**TASK STATEMENT:**
If a line in the entries below contains "Given", copy it.

****************

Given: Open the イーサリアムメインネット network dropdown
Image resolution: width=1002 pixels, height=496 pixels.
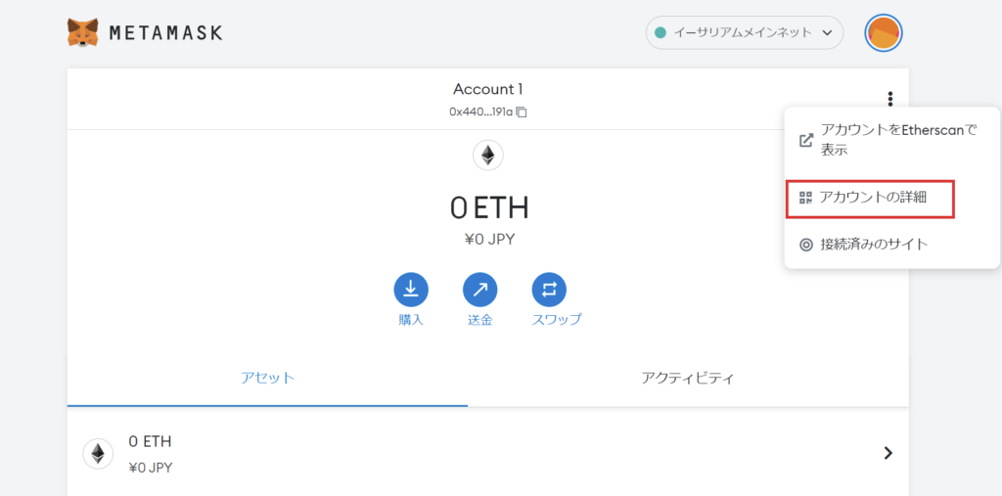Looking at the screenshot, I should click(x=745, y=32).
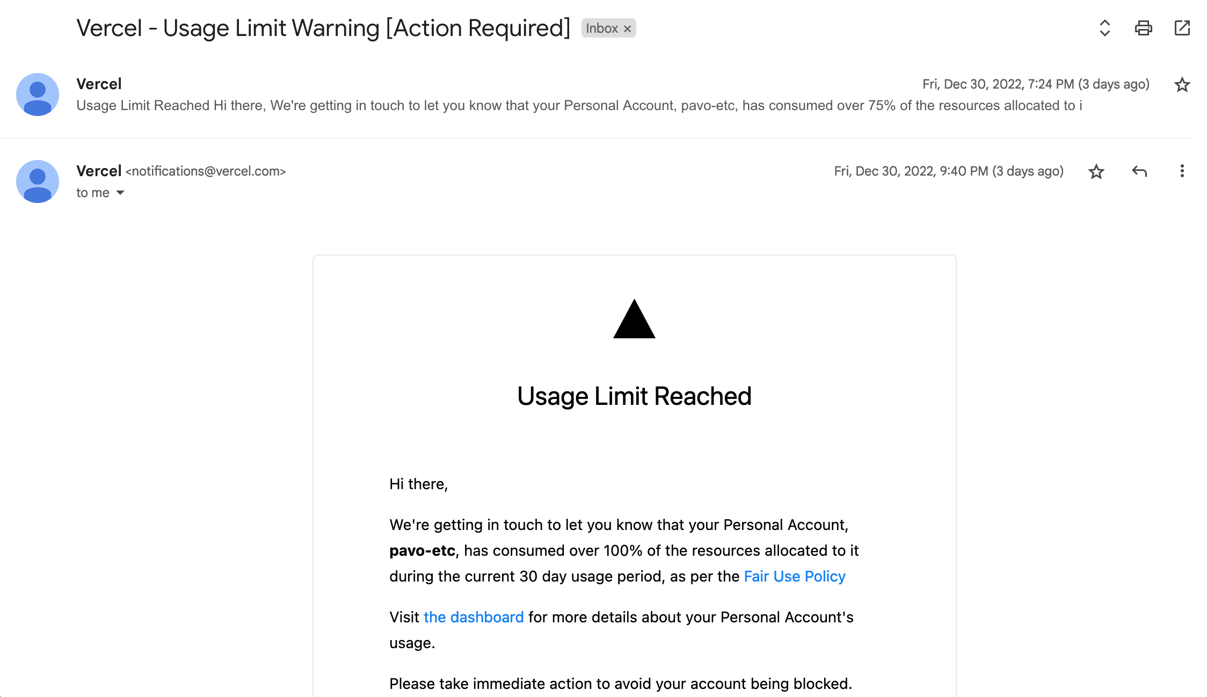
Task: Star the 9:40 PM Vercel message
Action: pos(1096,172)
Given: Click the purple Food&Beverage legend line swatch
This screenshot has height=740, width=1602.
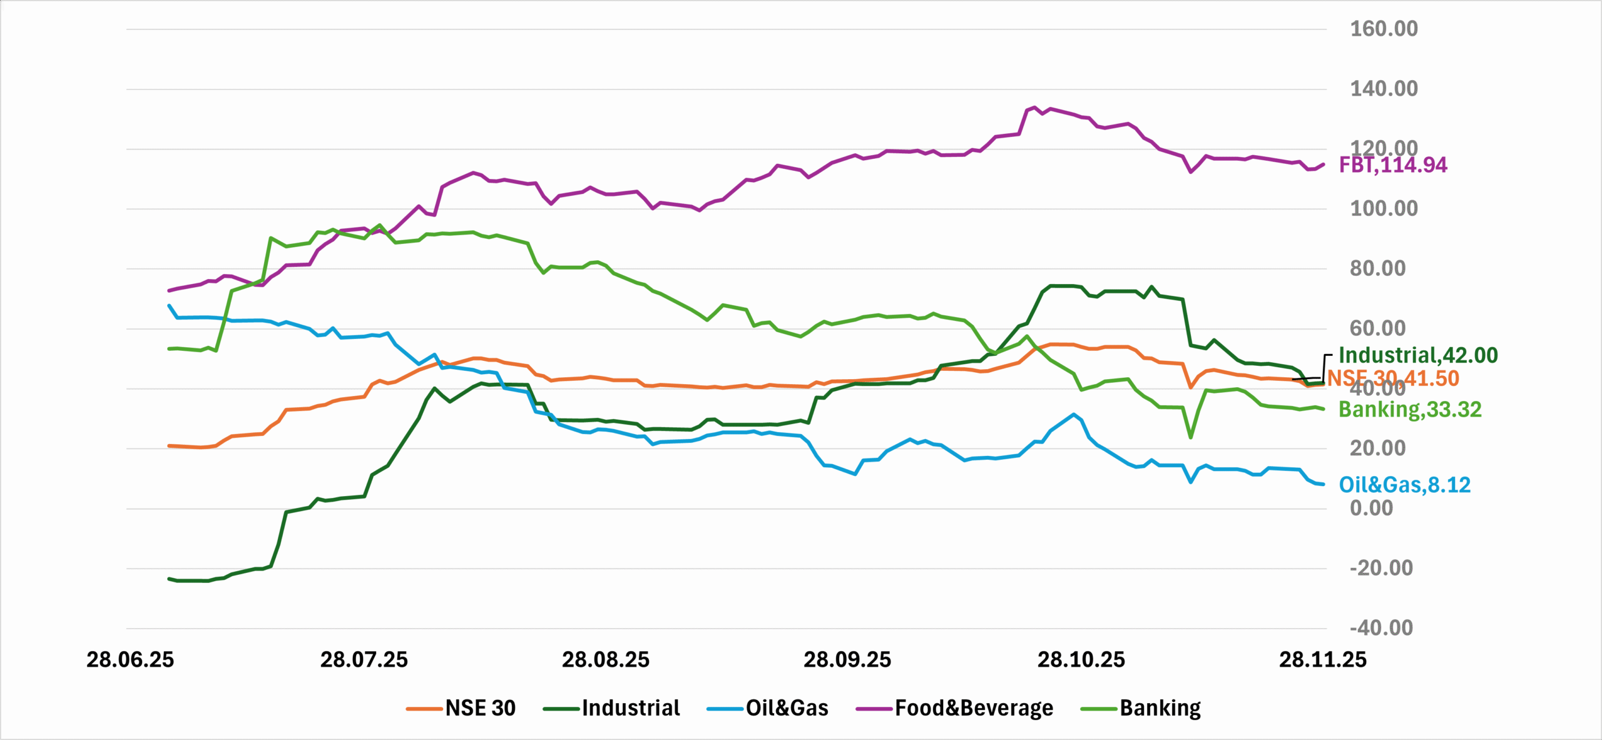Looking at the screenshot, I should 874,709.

****************

**RESPONSE TO THE TASK:**
Given: Open the イーサリアムメインネット network dropdown
Given: Click the purple Food&Beverage legend line swatch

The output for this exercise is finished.